> [EXERCISE DESCRIPTION] Please extend the information geometry passage on statistical manifolds and contrast functions, starting right after its final sentence.

> [SOURCE EXCERPT]
------
Keywords

1 Introduction

In information geometry, a central role is played by a statistical manifold, which is a Riemannian manifold with a pair of two dual torsion-free affine connections. This geometrical structure is induced from an asymmetric (squared) distance-like smooth function called a contrast function by taking its second and third derivatives [1, 2]. The Kullback-Leibler divergence on a regular parametric statistical model is a typical example of contrast functions and its induced geometrical objects are the Fisher metric, the exponential and mixture connections. The structure determined by these objects play an important role in the geometry of statistical inference, as is widely known [3, 4].

A statistical manifold admitting torsion (SMAT) is a Riemannian manifold with a pair of two dual affine connections, where only one of them must be torsion-free but the other is necessarily not. This geometrical structure naturally appears in a quantum statistical model (i.e. a set of density matrices representing quantum states) [3] and the notion of SMAT was originally introduced to study such a geometrical structure from a mathematical point of view [5]. A pre-contrast function was subsequently introduced as a generalization for the first derivative of a contrast function and it was shown that an pre-contrast function induces a SMAT by taking its first and second derivatives [6].

Henmi and Matsuzoe [7] showed that a SMAT also appears in “classical” statistics through an estimating function. More precisely, an estimating function naturally defines a pre-contrast function on a parametric statistical model and a SMAT is induced from it.

This paper summarizes such previous results and provides some new insights for this geometrical structure. That is, we show that the canonical pre-contrast function can be defined on a partially flat space, which is a SMAT where only one of its dual connections is flat, and discuss a generalized projection theorem in a partially flat space. This theorem relates orthogonal projection of the geodesic with respect to the flat connection to the canonical pre-contrast function.

2 Statistical Manifolds and Contrast Functions

In this paper, we assume that all geometrical objects on differentiable manifolds are smooth and restrict our attention to Riemannian manifolds, although the most of the concepts can be defined for semi-Riemannian manifolds.
------
> [EXTRACTED INFORMATION]
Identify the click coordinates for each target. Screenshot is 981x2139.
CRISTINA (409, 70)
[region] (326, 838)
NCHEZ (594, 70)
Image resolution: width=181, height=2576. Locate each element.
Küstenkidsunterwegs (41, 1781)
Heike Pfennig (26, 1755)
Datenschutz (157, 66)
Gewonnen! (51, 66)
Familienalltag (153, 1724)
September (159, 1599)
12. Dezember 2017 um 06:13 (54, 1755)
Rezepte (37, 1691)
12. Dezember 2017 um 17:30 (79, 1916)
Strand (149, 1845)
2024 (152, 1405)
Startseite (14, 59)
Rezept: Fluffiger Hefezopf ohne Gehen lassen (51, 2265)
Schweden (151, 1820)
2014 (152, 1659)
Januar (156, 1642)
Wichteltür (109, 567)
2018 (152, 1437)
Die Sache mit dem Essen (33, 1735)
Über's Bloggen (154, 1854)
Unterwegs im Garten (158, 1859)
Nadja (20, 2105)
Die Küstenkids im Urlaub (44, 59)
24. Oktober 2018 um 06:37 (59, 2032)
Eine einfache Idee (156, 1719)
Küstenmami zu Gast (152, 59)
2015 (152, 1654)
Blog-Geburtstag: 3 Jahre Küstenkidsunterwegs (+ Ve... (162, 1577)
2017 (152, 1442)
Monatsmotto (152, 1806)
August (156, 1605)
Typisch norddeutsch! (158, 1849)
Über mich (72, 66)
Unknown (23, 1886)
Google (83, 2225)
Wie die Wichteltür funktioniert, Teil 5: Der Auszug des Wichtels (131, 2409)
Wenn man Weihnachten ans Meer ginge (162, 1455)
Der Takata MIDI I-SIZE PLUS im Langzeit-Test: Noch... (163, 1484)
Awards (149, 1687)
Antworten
------
> [RESPONSE]
Let (Mg) be a Riemannian manifold and \(\nabla \) be an affine connection on M. The dual connection \(\nabla ^{*}\) of \(\nabla \) with respect to g is defined by

$$\begin{aligned} Xg(Y,Z) = g(\nabla _{X}Y, Z) + g(Y, \nabla ^{*}_{X}Z) \ \ (\forall X,\forall Y,\forall Z \in \mathcal{X}(M)) \end{aligned}$$

where \(\mathcal{X}(M)\) is the set of all vector fields on M.

For a affine connection \(\nabla \) on M, its curvature tensor field R and torsion tensor field T are defined by the following equations as usual:

$$\begin{aligned} R(X,Y)Z:= & {} \nabla _{X}\nabla _{Y}Z - \nabla _{Y}\nabla _{X}Z - \nabla _{[X,Y]}Z \ \ (\forall X,\forall Y,\forall Z \in \mathcal{X}(M)), \\ T(X,Y):= & {} \nabla _{X}Y - \nabla _{Y}X - [X,Y] \ \ (\forall X,\forall Y \in \mathcal{X}(M)). \end{aligned}$$

It is said that an affine connection \(\nabla \) is torsion-free if \(T=0\). Note that for a torsion-free affine connection \(\nabla \), \(\nabla ^{*}=\nabla \) implies that \(\nabla \) is the Levi-Civita connection with respect to g. Let \(R^{*}\) and \(T^{*}\) be the curvature and torsion tensor fields of \(\nabla ^{*}\), respectively. It is easy to see that \(R=0\) always implies \(R^{*}=0\), but \(T=0\) does not necessarily implies \(T^{*}=0\).

Let \(\nabla \) be a torsion-free affine connection on a Riemannian manifold (Mg). Following [8], we say that \((M,g,\nabla )\) is a statistical manifold if and only if \(\nabla g\) is a symmetric (0, 3)-tensor field, that is

$$\begin{aligned} (\nabla _{X}g)(Y,Z) = (\nabla _{Y}g)(X,Z) \ \ (\forall X,\forall Y,\forall Z \in \mathcal{X}(M)). \end{aligned}$$
(1)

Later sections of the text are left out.